Bijzondere belangstelling
Maar dat is allemaal lang geleden. De aandacht voor het literaire is, op een recent project van Feike Dietze en Marjo van Koppen in Utrecht na, vrijwel geheel uit zicht verdwenen. Dat betekent dat er aandacht is voor andere taal uit het verleden dan de taal in officiële documenten van beroepsschrijvers: de taal in brieven, of liever nog: briefjes, bijvoorbeeld, of andere informele krabbels, om zo inzicht te krijgen in wat voor taal er vroeger was naast het Nederlands. Dat draagt alleen al bij aan de verwondering over onze lens doordat het laat zien dat een heleboel ‘recente vormen van taalverloedering’ feitelijk al honderden jaren gebruikt worden, zij het niet in de officiële bronnen.
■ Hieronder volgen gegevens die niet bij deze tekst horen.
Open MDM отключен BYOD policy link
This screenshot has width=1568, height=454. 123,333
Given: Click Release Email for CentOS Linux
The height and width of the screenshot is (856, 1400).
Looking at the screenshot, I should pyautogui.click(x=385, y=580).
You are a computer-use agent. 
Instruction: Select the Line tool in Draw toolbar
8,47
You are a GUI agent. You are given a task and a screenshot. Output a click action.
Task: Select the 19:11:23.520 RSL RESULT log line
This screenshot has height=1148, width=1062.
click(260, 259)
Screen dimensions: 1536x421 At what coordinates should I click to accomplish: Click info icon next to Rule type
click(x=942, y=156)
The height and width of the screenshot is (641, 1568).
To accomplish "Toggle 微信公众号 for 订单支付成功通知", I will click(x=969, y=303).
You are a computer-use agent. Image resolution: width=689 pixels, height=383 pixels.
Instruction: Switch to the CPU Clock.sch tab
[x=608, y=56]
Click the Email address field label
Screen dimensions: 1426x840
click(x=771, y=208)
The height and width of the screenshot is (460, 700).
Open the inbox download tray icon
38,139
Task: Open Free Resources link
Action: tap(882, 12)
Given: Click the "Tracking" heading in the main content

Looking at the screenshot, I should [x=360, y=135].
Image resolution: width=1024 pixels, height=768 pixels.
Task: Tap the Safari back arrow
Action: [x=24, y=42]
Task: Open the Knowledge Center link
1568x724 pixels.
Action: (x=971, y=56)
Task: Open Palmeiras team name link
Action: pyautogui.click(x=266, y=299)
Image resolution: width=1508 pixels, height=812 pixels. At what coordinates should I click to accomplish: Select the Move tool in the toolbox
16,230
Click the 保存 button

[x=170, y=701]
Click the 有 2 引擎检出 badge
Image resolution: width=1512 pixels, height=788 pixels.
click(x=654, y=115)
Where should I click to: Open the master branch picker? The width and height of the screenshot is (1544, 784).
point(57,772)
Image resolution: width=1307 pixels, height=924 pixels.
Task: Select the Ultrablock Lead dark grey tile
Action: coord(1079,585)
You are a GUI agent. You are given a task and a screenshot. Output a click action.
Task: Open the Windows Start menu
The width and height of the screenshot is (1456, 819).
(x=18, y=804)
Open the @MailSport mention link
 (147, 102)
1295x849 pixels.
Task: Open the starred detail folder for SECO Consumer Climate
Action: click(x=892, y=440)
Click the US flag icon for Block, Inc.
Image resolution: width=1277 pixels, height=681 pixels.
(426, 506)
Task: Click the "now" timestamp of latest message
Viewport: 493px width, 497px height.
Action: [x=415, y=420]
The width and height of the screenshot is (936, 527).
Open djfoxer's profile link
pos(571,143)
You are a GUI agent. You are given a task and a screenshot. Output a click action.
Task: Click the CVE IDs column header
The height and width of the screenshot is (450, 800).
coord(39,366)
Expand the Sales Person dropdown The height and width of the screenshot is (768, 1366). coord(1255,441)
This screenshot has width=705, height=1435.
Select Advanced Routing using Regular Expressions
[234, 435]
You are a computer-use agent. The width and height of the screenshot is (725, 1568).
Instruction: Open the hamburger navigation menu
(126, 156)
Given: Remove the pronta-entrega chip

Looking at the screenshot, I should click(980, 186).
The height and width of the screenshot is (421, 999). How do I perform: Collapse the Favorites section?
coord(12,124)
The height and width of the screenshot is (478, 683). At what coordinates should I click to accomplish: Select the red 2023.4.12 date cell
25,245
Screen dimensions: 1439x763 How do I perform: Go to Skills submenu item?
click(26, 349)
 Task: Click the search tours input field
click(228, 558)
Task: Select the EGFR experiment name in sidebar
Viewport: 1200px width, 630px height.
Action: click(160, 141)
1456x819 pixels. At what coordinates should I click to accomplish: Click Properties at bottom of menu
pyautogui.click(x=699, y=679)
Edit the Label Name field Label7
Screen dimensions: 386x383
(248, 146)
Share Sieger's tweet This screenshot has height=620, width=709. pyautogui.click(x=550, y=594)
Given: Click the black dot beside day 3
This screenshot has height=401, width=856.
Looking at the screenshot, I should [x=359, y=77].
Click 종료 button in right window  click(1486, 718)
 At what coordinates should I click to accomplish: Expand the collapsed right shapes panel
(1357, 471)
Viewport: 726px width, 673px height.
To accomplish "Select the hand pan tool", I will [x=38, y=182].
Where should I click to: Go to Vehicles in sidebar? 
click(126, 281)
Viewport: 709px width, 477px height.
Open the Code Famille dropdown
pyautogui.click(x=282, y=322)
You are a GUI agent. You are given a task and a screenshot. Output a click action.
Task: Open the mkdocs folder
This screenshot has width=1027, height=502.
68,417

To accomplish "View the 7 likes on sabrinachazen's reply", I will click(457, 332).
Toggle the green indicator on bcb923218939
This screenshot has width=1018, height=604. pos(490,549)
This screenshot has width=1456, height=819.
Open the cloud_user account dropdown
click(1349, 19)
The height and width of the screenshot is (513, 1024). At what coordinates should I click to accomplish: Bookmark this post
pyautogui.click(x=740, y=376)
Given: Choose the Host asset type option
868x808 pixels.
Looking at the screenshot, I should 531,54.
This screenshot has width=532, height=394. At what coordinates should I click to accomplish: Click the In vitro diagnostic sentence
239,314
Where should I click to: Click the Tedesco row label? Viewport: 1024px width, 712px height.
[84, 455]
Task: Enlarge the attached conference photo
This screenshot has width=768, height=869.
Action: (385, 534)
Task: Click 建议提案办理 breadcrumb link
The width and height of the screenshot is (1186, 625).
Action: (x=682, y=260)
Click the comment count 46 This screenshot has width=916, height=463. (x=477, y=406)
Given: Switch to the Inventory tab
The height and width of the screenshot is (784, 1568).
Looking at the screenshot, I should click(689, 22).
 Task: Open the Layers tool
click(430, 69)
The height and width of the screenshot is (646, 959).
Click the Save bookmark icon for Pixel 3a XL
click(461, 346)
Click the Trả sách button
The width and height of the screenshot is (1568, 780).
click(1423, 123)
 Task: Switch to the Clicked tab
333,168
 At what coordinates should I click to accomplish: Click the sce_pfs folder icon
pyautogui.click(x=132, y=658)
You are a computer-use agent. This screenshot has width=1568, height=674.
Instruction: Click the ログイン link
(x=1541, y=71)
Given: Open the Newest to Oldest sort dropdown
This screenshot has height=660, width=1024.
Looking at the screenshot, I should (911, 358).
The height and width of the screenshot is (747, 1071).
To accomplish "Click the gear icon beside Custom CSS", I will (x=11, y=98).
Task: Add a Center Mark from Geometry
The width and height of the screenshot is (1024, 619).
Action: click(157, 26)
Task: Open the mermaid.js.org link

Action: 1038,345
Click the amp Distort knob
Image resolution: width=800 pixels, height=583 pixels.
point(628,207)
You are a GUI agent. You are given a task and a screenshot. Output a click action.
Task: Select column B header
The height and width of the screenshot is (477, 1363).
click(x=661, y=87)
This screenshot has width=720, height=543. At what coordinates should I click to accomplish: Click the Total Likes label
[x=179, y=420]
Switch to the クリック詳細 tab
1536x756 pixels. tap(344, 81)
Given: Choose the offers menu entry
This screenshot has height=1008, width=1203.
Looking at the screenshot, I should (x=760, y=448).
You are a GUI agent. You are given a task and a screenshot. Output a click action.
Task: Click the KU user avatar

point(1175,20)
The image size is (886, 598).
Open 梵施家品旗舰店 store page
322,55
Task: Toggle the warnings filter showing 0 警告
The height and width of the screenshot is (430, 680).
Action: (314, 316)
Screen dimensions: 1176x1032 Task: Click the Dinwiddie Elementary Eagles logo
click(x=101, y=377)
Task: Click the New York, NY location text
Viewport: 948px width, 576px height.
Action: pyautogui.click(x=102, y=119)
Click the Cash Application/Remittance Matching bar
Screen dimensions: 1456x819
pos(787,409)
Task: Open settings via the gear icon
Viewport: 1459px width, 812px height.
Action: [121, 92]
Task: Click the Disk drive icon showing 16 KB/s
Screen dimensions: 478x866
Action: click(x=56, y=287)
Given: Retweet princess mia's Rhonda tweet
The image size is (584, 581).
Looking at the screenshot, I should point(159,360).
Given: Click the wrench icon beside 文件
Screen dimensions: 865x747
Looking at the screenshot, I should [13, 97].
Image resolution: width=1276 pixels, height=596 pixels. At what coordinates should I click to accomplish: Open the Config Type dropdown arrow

Zoals Van der Sijs met haar laatste boek heeft laten zien hoe de standaardtaal ook maar op een menselijke en dus rommelige manier gemaakt is. Wat voor conclusies voor het onderwijs en het taalbeleid daaruit volgen, mag iedereen natuurlijk zelf weten.
Er is sowieso iets heel leerzaams in de confrontatie met vormen van Nederlands van 100 of 500 of 1000 jaar geleden: het besef dat niets in steen gebeiteld is, dat woorden telkens aan verandering onderhevig zijn, en klanken ook, en zinsstructuren. En dat we er geen grip op kunnen krijgen, dat de taal weliswaar voortdurend verandert, maar dat wij de taal niet kunnen veranderen. Als je dat weet, bezie je de discussie over non-binaire voornaamwoorden met bijzondere belangstelling.
Verbazingwekkend
Dat staat niet in de weg dat de historische taalkunde als hulpvak natuurlijk ook nog steeds belangrijk is, bijvoorbeeld voor de historische letterkunde. Je moet Floris ende Blancefloer ook nog wel kunnen lezen, en wat dat betreft is toegepaste historische taalkunde een vorm van vreemdetaalverwerving, zij het dat je de desbetreffende vaardigheid alleen passief hoeft te beheersen (Er zijn YouTube-kanalen waar mensen vloggen in het klassiek Latijn, maar ik weet eigenlijk niet of er iemand is die een gesprek zou kunnen voeren in het Middelnederlands.)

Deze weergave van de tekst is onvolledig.